ST. PAUL -- Minnesota political leaders have spent months preparing state budget plans, and eight days before the Legislature must adjourn for the year they announced they have reached agreement on some tax and spend guidelines.
Included in the budget framework is that the state would not raise sales taxes on consumer goods, such as clothing, but probably would add taxes businesses pay on sales to other businesses. They plan to raise income taxes on the top 2 percent of Minnesota earners and put a surcharge on taxes paid by the richest of the rich.
Cigarette taxes would go up under the plan, and negotiators could raise taxes on alcoholic drinks, too.
"It is a budget that is going to work for Minnesota and put Minnesotans to work," Gov. Mark Dayton said Sunday when he announced the agreement with Democratic legislative leaders on their $38 billion, two-year budget plan that aims to raise taxes $2 billion.

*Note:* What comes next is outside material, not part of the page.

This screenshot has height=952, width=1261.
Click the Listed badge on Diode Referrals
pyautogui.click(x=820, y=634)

Dayton, Senate Majority Leader Tom Bakk, DFL-Cook, and House Speaker Paul Thissen, DFL-Minneapolis, briefed reporters on the budget deal Sunday afternoon. The Legislature must adjourn by May 20, and the trio of leaders said House-Senate conference committees will negotiate details, such as how much the various taxes would increase.
"On the tax side, the tax committee is going to work out all the details," Bakk said.

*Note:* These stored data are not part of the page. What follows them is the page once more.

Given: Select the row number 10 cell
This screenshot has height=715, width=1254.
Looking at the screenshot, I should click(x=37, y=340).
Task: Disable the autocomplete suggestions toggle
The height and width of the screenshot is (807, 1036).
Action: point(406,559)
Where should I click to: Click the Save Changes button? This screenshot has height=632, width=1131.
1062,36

Budget conference committees generally are made up of five representatives and five senators, mostly Democrats since they hold control of the House and Senate.
Bakk said the budget outline will make sure two Minnesota priorities are met: more money for education and property tax relief.
When Democrat Dayton released his budget plan in January, he called for higher sales taxes at the consumer and business levels. The idea produced protests from many segments, so he dropped them from a revised plan and pledged to oppose Senate efforts to revive the concept.
Dayton said there is nothing in the tax plan, other than a cigarette tax hike, "that will affect middle income taxpayers."
However, after reporters pressed him, he admitted that "any tax on business, economists will say, could filter down."
Eventually, he added about the middle class paying more: "I can't say they won't."
Some of the guidelines Dayton, Bakk and Thissen said they are passing to conference committees include:
-- - Education at all levels would receive $725 million more than under the current two-year budget.
-- The sales tax would not rise on consumer goods, including clothing, but businesses could pay sales tax on goods sold to other businesses.
-- Income taxes would go up on people in the top 2 percent of Minnesota earners, couples with $250,000 or more annual taxable income and individuals making $150,000 or more.
-- An income tax surcharge would be added for Minnesota's richest of the rich, with proceeds going to help repay money the state has borrowed from school districts. The level of the surcharge would not be decided until the current budget ends June 30.
-- Cigarette taxes would rise and taxes on alcoholic drinks also could go up.
-- Some business tax breaks would disappear.
-- All-day kindergarten would be funded across the state.
-- The state would spend $400 million in property tax relief, such as by increasing aid sent to local governments.
Thissen said legislative pay could be raised under the budget, but the leaders did not make that decision. There also was no decision on whether to raise the gasoline tax, as the Senate voted last week.
Also awaiting a decision is how to back up lagging Vikings stadium construction funding.
The three leaders said the tax conference committee will decide the stadium issue, but Dayton said that "we have a couple ideas."
Taxes on electronic pulltabs are far short of expectations, and there has been a demand from legislators and others to find a more reliable source of funds.
"We are going to get a stable source that is more than sufficient," Dayton promised, without giving a hint about how that might look.
An $800 million public works funding bill, to be financed by the state selling bonds, was included in the budget framework.
House Minority Leader Kurt Daudt, R-Crown, said Republicans are not interested in that large of a bonding bill. Many Republicans have said they support renovation work on the Capitol building, but little else this year.
Daudt and Senate Minority Leader David Hann, R-Eden Prairie, said that when all Democratic-Farmer-Labor taxes are added up they could approach $3 billion in the next two-year budget cycle.
If Democrats vote together, Republicans do not have the votes to stop any spending or tax bill other than bonding.